Introduction
Le travail de sécurité routière classique repose sur l’adaptation des individus au système de circulation. Mais comme les erreurs humaines sont inévitables, une nouvelle approche a vu le jour: la «Safe System Approach».
L’idée de base de ce concept est un renversement de perspective, à savoir l’adaptation du système de circulation aux capacités humaines. Son objectif est de permettre de prévenir davantage les accidents graves. Outre la sécurité des véhicules et un comportement responsable, une infrastructure routière sûre joue un rôle central dans la sécurité des usager·ères.
Une déclinaison essentielle de cette approche est le concept d’aménagement de l’espace routier lisible et tolérant les erreurs (SERFOR = self-explaining roads and forgiving roads).
- Self-Explaining Roads: les espaces routiers sont conçus de manière à ce que leur aspect général favorise un comportement adéquat (p. ex. une vitesse appropriée).
- Forgiving Roads: l’aménagement de l’espace routier réduit au minimum les conséquences des accidents en tolérant les erreurs (p. ex. îlot central aux traversées).
Cette approche a été adaptée et développée pour la Suisse [1] et profite également aux piéton·nes.
Situation actuelle
Avec l’adoption du programme d’action Via sicura, la Confédération s’est engagée à améliorer la sécurité routière [2]. Concrètement, cela se reflète en particulier dans la loi fédérale sur la circulation routière (LCR, art. 6a) [3].

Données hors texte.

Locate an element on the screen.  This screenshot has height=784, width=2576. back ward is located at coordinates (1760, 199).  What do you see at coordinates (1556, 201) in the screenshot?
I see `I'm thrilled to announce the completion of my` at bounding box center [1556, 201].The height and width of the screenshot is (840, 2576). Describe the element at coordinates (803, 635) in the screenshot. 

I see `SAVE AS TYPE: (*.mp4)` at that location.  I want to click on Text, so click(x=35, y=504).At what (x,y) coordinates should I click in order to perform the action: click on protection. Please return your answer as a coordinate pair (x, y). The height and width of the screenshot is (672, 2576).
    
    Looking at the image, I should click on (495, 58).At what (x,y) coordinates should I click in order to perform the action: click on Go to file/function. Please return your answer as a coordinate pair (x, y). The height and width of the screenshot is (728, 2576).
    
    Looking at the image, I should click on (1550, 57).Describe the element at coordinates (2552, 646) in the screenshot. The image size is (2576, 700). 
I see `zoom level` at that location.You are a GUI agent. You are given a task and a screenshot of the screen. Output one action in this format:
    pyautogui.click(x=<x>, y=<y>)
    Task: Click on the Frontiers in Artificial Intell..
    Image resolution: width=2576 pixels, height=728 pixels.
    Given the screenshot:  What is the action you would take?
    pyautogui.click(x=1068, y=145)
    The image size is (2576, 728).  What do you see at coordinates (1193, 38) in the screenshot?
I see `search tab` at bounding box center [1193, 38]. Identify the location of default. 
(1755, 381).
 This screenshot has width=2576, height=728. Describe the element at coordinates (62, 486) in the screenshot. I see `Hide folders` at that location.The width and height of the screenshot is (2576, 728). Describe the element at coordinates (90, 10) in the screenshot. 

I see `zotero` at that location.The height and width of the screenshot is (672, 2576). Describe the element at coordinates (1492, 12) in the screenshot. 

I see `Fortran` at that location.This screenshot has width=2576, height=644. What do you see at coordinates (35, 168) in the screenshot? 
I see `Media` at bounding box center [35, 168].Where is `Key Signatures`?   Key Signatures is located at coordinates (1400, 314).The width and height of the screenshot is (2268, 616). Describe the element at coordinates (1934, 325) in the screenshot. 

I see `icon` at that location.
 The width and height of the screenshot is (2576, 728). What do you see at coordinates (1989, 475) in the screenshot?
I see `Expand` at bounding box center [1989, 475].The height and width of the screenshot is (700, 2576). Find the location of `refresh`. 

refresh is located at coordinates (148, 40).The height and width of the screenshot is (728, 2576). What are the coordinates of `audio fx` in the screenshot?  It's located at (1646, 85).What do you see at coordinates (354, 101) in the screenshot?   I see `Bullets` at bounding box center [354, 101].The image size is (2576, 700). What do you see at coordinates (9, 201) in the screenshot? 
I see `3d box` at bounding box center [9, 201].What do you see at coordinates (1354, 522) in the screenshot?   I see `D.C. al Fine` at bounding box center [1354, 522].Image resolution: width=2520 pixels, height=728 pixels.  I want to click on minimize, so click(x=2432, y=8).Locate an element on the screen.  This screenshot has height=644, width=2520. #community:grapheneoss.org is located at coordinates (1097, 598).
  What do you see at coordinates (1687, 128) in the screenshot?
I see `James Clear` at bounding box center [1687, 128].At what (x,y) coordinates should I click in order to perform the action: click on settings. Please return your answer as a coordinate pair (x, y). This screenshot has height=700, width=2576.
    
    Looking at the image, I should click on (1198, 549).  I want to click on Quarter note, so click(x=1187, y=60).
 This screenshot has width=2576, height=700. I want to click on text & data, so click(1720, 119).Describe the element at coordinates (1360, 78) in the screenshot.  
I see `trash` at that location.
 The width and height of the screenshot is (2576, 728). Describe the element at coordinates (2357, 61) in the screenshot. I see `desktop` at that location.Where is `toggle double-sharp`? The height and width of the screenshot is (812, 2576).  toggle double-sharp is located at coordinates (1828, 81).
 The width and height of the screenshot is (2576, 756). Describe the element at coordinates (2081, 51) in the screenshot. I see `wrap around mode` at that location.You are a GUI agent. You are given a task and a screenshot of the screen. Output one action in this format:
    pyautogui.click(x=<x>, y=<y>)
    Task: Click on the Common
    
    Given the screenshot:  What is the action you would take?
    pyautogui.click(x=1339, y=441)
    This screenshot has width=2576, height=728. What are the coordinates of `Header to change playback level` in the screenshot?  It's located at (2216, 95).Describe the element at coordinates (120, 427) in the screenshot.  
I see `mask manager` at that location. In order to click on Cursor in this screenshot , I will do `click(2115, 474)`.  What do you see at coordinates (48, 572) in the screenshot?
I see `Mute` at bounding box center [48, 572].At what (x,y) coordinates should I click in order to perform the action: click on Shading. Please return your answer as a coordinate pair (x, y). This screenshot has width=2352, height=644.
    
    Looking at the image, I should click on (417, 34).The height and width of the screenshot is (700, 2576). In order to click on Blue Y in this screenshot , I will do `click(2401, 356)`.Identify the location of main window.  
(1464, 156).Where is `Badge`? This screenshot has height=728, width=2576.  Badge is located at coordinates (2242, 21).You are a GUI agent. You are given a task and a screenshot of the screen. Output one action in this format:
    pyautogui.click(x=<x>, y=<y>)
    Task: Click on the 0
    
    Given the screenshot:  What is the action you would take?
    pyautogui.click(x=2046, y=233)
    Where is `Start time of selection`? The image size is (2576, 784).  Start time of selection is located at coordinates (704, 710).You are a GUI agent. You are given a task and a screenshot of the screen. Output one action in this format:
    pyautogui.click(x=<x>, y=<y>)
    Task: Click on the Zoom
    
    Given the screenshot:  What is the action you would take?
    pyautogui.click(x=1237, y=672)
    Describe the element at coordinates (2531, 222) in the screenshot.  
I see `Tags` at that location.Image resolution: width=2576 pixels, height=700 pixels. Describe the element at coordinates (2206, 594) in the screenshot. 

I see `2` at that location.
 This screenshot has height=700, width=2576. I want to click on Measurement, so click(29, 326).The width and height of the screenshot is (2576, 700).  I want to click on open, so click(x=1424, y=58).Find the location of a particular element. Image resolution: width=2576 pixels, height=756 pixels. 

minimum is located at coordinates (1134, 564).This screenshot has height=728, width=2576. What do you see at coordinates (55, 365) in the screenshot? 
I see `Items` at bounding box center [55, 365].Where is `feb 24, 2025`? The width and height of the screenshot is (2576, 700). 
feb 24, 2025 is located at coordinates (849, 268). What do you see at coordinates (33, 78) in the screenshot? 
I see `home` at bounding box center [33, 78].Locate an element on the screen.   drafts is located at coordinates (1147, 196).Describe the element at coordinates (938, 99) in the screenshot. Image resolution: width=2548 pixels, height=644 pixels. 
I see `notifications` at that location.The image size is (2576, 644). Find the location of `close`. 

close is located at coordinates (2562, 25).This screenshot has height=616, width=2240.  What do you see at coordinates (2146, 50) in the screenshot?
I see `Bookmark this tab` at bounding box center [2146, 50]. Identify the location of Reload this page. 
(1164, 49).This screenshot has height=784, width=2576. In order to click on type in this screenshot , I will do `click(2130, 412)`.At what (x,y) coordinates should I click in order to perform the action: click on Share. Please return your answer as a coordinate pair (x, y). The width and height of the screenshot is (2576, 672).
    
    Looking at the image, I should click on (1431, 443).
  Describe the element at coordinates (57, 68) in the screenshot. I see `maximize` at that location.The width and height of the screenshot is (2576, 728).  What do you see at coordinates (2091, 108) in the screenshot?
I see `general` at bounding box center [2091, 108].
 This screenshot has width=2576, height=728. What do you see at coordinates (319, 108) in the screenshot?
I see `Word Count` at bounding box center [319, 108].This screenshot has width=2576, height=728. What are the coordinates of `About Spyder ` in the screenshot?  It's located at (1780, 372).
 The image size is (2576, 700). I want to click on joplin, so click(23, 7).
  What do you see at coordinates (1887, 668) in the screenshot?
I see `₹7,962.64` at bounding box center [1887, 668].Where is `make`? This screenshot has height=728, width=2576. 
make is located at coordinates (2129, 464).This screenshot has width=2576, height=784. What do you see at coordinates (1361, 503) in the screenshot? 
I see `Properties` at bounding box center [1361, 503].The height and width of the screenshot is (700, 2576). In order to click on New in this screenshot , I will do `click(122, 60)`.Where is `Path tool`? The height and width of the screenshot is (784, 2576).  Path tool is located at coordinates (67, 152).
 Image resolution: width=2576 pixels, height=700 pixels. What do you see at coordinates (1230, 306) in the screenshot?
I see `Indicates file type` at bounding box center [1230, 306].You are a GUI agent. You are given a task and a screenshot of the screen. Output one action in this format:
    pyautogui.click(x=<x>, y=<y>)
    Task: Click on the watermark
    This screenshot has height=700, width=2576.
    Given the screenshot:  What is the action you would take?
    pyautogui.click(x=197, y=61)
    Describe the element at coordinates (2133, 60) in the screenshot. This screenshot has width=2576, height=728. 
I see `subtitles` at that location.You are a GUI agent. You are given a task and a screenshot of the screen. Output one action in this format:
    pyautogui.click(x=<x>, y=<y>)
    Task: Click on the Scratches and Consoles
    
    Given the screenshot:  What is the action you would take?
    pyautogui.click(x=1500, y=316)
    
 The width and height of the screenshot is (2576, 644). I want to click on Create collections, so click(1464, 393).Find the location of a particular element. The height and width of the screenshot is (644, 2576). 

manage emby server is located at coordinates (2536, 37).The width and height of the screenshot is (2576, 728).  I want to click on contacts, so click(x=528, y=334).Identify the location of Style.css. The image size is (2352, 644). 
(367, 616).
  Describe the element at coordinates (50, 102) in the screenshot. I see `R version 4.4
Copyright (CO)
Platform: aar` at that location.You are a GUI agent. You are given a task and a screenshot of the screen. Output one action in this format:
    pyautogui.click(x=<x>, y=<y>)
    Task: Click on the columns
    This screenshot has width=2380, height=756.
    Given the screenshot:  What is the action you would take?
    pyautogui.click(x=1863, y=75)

Tou·tes les propriétaires de routes sont ainsi tenu·es de mettre à disposition et d’exploiter une infrastructure optimisée sur le plan de la sécurité pour l’ensemble des usager·ères de la route. Dans le cadre de projets de recherche, des recommandations générales et des règles de conception ont été élaborées afin de tenir compte des impératifs de sécurité lors de la conception, de la construction, de l’entretien et de l’exploitation de l’infrastructure routière.
Ces travaux visent à améliorer la lisibilité des éléments d’aménagement, à renforcer l’attention sur les points de conflit et les usager·ères antagonistes, à réduire les vitesses et à accroître l’acceptation des règles de la circulation routière [4–6]. À l’initiative de l’Office fédéral des routes (OFROU), des instruments de sécurité de l’infrastructure (ISSI) ont par ailleurs été développés et intégrés dans les normes en vigueur [7].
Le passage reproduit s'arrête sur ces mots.